Xenophobia is not history. Everybody knows that it is one of the most important and pressing political problems today (and Russia is no better or worse than any other large country). Naturally, xenophobia does not concern only Jews. This is, first and foremost, a problem that touches migrants. It is a very complicated tangle of problems that I am not going to deal with today.
What is important today is that even though state anti-Semitism does not exist in any European country, nevertheless it is still alive. Moreover, it is the oldest, most resilient and “ideologically elaborated” form of xenophobia, having its roots in ancient tradition. Anti-Semitism is still a festering venom that poisons all other forms of xenophobia. As they say, “the womb from which the beast crawled is still fertile.” One of the most important components of xenophobia is Holocaust denial, mocking the tragedy as they did in Iran some time ago when they initiated a competition for cartoons about the Holocaust.
Those who deny the Holocaust today do not do so by virtue of “scientific arguments” and not in the course of “scientific discussion.” Denial of the Holocaust is its justification; it is one of the forms adopted by a cowardly and hidden induction of a new Holocaust. As a result, reminding people of the Holocaust is not just an exercise in history or charity. It is a political activity and an important part of our common work against xenophobia and anti-Semitism. This is what makes this issue so serious
I want to recount something that happened to me this autumn while we were preparing for the Forum “Let My People Live!” which took place in Kyiv.

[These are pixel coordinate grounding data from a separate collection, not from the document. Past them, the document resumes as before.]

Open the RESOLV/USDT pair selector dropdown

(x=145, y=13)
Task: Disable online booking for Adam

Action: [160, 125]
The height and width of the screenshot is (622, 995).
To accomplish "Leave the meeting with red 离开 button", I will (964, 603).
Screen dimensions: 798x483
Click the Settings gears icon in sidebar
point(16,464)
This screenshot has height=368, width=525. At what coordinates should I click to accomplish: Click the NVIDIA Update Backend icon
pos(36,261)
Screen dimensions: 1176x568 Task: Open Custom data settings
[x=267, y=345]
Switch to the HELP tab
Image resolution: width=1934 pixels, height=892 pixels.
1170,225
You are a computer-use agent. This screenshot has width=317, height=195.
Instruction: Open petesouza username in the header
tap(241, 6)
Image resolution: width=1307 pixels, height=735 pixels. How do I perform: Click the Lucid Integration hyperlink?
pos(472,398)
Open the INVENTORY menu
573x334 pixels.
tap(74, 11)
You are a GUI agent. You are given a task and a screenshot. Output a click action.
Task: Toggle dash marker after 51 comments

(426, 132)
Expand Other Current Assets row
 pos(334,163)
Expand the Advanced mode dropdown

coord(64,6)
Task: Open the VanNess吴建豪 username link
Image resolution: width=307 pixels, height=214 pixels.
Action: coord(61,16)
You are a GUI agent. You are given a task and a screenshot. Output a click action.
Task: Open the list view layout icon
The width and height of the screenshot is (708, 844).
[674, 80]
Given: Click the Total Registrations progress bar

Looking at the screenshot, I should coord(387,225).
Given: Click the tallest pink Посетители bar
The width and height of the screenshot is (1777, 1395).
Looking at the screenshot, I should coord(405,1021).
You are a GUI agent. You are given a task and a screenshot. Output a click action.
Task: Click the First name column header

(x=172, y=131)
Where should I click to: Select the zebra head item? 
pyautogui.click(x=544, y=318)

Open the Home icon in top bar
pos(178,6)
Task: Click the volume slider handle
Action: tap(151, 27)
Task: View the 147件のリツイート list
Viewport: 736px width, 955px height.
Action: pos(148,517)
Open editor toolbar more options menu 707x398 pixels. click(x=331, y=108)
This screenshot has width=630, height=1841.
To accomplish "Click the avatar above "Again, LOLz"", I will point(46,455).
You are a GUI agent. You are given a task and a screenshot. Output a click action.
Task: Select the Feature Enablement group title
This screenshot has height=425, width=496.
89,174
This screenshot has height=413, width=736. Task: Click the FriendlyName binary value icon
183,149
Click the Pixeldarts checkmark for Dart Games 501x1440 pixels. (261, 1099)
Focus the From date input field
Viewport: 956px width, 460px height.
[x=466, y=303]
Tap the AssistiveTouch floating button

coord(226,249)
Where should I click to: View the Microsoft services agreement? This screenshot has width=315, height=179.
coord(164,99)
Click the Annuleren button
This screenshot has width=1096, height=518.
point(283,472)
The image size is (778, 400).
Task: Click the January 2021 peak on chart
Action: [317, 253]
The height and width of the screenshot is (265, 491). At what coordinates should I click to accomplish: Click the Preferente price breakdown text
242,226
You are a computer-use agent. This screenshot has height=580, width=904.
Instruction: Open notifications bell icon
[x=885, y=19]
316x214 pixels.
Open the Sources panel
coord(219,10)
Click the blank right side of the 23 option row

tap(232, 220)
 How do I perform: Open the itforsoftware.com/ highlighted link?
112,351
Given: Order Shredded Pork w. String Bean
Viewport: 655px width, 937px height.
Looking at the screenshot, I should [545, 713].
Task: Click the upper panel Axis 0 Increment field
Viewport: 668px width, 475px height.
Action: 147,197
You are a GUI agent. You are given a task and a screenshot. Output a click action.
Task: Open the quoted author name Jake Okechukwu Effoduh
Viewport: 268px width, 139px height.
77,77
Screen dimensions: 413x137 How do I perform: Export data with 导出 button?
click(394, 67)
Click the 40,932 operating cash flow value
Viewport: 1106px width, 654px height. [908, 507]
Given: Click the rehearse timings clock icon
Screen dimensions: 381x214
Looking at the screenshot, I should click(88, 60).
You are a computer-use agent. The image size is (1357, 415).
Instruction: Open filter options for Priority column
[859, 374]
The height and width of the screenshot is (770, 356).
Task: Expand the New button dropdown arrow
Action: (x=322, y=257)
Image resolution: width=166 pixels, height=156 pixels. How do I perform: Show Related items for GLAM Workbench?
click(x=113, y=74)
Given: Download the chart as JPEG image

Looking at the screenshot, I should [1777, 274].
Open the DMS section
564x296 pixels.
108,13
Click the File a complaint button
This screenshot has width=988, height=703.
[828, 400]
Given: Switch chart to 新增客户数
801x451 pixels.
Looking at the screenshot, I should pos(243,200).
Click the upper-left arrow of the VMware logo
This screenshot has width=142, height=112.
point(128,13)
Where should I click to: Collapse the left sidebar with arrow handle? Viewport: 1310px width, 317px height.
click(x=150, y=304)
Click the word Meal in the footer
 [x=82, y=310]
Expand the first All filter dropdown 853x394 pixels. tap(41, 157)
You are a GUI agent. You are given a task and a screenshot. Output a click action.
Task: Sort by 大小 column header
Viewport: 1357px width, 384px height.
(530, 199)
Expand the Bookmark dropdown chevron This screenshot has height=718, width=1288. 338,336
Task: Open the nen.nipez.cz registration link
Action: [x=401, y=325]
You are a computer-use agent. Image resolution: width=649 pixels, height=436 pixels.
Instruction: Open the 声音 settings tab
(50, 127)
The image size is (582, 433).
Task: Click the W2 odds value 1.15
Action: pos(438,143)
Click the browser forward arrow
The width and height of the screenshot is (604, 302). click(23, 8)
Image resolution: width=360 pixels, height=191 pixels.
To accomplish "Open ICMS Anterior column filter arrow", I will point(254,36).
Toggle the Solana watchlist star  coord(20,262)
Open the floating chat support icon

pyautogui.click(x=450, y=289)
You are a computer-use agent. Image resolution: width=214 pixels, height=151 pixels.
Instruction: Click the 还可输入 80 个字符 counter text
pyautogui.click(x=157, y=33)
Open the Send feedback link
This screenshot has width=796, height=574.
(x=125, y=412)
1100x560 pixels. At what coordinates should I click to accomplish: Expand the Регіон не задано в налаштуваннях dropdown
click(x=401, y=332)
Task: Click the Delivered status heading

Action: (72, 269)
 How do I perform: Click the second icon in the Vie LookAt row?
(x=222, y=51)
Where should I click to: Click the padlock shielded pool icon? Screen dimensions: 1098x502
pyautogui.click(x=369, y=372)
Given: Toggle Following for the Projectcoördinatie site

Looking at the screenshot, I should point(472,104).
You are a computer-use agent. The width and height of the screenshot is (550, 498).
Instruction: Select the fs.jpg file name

At an Italian flea market, I bought two pieces of old soap. It turned out that this soap had been produced in Italy under Mussolini specifically for Auschwitz. This soap was cut in 12 pieces (according to the number of tribes in Israel) and handed out to those who were sent into the gas chamber, where they were told they would be taking a shower. One piece was given to every two people. There was a profane symbolic sense to this – with this soap they “washed” Jews from the face of the earth.
We took this soap, and we too had it cut. This soap of vigilance is to be given to politicians as a physical symbol and reminder. The soap is a reminder that Humankind must observe spiritual hygiene, and that these are politicians who must look after its moral health.
One of the most important factors of any xenophobia as a political illness is the position of central authorities. This illness has no chance of developing if state authorities say and regularly send messages: “we intend to act in accordance with the law, paying no attention to political, religious, economic and other factors. If a Jew is guilty, he will be punished. If a person who attacked a Jew is guilty, he will be definitely punished.” Even if there is just one Jew surrounded by millions of others. Such authority will guarantee the country’s greatness. And this is true for every country and every people.
Of course, Humankind did step away from the edge of the ravine. But it did not step so far away that it can’t look back and remember the edge at which we all once stood.